NOW LETS UNDERSTAND EFFECT OF MORE COMMNER VARIETY ie PARACENTRAL/CENTRAL DISC HERNIATION ( SEE THE FIGURE BELOW)
So its now clear that until the q mentions any specific type of herniation we assume it as paracentral ans so we can draw inference for q solving purpose that:
L3-L4 DISC HERNIATION = L4 ROOT WILL BE AFFECTED
L4-L5 DISC HERNIATION = L5 ROOT WILL BE AFFECTED
L5-S1 DISC HERNIATION = S1 ROOT WILL BE AFFECTED
But always keep in mind that q may be twisted by asking lateral disc herniation and in such condition root affected will be one level up!!!!!!!!
NOW WE SHOULD LEARN THE EFFECTS OF L5 ROOT COMPRESSION BY L4-L5 DISC HERNIATION ( SEE THE FIGURE BELOW)
Q] After lifting something heavy from ground a patient complains of back pain which is radiating to lateral leg and great toe of lower limb. most probable diagonosis is …[AIIMS MAY 2012]
A]L5-S1 DISC PROLAPSE
B]L4-L5 DISC PROLAPSE
C]L3-L4 DISC PROLAPSE
ANS= [B] L4- L5 PROLAPSE : Will cause L5 radiculopathy so back pain ( occuring at level of prolapse) will radiate to distribution of L5 root ie lateral side of leg and dorsum of foot. Furthur it will lead to sensory loss at these sites and weakness of extensor hallucis longus and other dorsiflexors. EHL is exclusively supplied by L5 root.
NOW LETS DROP DOWN OURSELVES ONE LEVEL DOWN AND SEE THE EFFECTS OF S1 NERVE ROOT COMPRESSION by L5-S1 DISC PROLAPSE(see the figure below)
Now we can summarise the effect of disc herniations at various levels ( assuming it to be of most common type ie paracentral)
1. L3-L4 DISC HERNIATION = L4 ROOT COMPRESSION = SENSORY LOSS over great toe and medial side of leg, MOTOR LOSS consisting of weakness of knee extensors , KNEE JERK becomes sluggish or absent.
2. L4-L5 DISC HERNIATION = L5 ROOT COMPRESSION = SENSORY LOSS over lateral side of leg and dorsum of foot , MOTOR LOSS consisting of weakness of EHL and foot dorsiflexors, ANKLE JERK is normal.
3. L5-S1 DISC HERNIATION = S1 ROOT COMPRESSION = SENSORY LOSS over lateral side of foot , MOTOR LOSS consisting of weakness of planter flexors , ANKLE JERK is sluggish or absent.
NOTE POINTS :
1. Straight leg raising test is performed when disc herniation is suspected . Pain on elevating affected leg ( lesegue sign +ve) is positive in more then 90% patients.
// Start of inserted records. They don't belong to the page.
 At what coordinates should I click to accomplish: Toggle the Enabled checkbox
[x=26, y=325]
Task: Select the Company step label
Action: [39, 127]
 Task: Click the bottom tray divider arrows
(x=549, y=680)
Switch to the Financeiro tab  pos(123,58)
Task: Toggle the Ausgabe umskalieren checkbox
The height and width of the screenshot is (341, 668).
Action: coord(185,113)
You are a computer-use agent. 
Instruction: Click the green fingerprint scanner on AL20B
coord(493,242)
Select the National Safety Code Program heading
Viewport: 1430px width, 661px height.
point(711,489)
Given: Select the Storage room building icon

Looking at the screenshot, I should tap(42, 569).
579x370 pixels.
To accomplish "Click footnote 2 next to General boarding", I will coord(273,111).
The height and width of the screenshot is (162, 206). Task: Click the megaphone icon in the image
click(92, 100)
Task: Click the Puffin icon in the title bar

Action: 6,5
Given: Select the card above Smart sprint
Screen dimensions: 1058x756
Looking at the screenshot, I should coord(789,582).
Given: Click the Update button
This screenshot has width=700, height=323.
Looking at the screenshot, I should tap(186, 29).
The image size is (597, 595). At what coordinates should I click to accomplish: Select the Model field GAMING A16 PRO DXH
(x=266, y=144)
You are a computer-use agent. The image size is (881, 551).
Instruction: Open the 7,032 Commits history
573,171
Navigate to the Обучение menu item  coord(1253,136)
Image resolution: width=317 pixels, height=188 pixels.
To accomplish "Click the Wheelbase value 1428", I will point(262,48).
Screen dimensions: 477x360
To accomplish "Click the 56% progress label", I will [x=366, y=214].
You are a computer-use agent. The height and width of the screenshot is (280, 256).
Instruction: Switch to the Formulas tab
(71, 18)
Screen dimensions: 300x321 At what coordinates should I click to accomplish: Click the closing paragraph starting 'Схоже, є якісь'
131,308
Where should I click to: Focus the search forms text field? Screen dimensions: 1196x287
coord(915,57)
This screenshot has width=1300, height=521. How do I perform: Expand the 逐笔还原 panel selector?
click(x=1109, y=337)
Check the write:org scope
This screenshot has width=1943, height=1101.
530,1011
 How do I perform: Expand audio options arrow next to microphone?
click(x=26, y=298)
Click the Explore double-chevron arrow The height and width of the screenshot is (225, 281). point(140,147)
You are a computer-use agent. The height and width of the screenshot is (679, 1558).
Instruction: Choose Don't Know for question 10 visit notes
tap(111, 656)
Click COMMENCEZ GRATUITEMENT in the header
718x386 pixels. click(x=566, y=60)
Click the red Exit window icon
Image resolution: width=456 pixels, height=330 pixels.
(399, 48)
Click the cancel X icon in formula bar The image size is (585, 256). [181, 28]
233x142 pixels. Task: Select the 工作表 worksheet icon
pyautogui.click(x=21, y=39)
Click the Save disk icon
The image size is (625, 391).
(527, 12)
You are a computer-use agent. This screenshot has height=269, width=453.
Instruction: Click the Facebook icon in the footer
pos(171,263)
Pain on opposite leg is elevated ( cross lesegue + ve ) is present in about 20 % patients.
2. MRI is study of choice for diagonosis of a herniated disc.
3. only < 10 % patients require surgial management which consists of Discectomy , Microdiscectomy, Chemonucleolysis .
SAMPLE Q : A patient presents with sensory loss over lateral leg and dorsum of foot along with weakness of extensor hallucis longus and normal ankle jerk then diagonosis among following is/are….
A] LATERAL DISC PROLAPSE L4-L5
B] PARACENTRAL DISC PROLAPSE L4- L5
C] LATERAL DISC PROLAPSE L5-S1
D] PARACENTRAL DISC PROLAPSE L5-S1
ANS = going with symptoms , L5 root is affected so it can be due to both [B] and [C].